> _What the task asks_: Extract everything from the line containing "Given: Collapse the Bankanwendungen tree node" down to the last of the rows below, both ends included, and reproduce each line unchanged.

> _Entries provided_:
_ _ _ _

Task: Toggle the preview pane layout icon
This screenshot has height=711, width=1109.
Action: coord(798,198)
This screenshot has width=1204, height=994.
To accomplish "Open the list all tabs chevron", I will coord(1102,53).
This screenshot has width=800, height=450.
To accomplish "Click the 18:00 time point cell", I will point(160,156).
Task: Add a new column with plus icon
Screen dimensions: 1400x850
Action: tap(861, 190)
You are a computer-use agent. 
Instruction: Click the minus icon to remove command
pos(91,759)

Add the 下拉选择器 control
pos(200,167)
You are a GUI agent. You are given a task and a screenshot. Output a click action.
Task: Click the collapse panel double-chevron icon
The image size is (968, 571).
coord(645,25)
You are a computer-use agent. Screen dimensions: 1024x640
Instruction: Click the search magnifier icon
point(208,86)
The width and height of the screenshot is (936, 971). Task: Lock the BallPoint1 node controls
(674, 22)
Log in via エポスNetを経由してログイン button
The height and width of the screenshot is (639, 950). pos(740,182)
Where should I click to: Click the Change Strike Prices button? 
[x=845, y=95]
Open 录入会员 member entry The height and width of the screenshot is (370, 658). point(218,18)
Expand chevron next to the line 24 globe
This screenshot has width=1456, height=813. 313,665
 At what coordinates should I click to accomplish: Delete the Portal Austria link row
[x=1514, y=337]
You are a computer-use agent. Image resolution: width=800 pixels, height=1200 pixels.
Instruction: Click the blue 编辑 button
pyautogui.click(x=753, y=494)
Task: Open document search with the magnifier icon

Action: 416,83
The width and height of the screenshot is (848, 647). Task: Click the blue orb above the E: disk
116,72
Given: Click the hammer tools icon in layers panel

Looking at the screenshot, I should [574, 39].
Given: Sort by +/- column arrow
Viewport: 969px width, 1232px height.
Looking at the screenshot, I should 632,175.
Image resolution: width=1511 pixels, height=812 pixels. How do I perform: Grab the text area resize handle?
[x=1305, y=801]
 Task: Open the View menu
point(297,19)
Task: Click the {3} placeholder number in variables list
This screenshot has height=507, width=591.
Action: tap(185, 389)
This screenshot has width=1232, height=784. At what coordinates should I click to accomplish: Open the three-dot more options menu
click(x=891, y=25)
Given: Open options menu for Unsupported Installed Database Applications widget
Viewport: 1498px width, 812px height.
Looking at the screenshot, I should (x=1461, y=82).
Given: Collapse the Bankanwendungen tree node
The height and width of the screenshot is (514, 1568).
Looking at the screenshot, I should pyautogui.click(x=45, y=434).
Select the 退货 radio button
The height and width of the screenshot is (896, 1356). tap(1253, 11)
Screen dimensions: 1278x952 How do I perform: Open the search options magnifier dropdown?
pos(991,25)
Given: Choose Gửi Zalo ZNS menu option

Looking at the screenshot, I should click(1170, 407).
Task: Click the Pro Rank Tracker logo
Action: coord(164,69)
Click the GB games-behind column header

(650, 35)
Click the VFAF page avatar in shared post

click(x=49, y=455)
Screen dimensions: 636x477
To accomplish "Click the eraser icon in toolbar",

_ _ _ _

> _The solution_:
Given: Collapse the Bankanwendungen tree node
The height and width of the screenshot is (514, 1568).
Looking at the screenshot, I should pyautogui.click(x=45, y=434).
Select the 退货 radio button
The height and width of the screenshot is (896, 1356). tap(1253, 11)
Screen dimensions: 1278x952 How do I perform: Open the search options magnifier dropdown?
pos(991,25)
Given: Choose Gửi Zalo ZNS menu option

Looking at the screenshot, I should click(1170, 407).
Task: Click the Pro Rank Tracker logo
Action: coord(164,69)
Click the GB games-behind column header

(650, 35)
Click the VFAF page avatar in shared post

click(x=49, y=455)
Screen dimensions: 636x477
To accomplish "Click the eraser icon in toolbar",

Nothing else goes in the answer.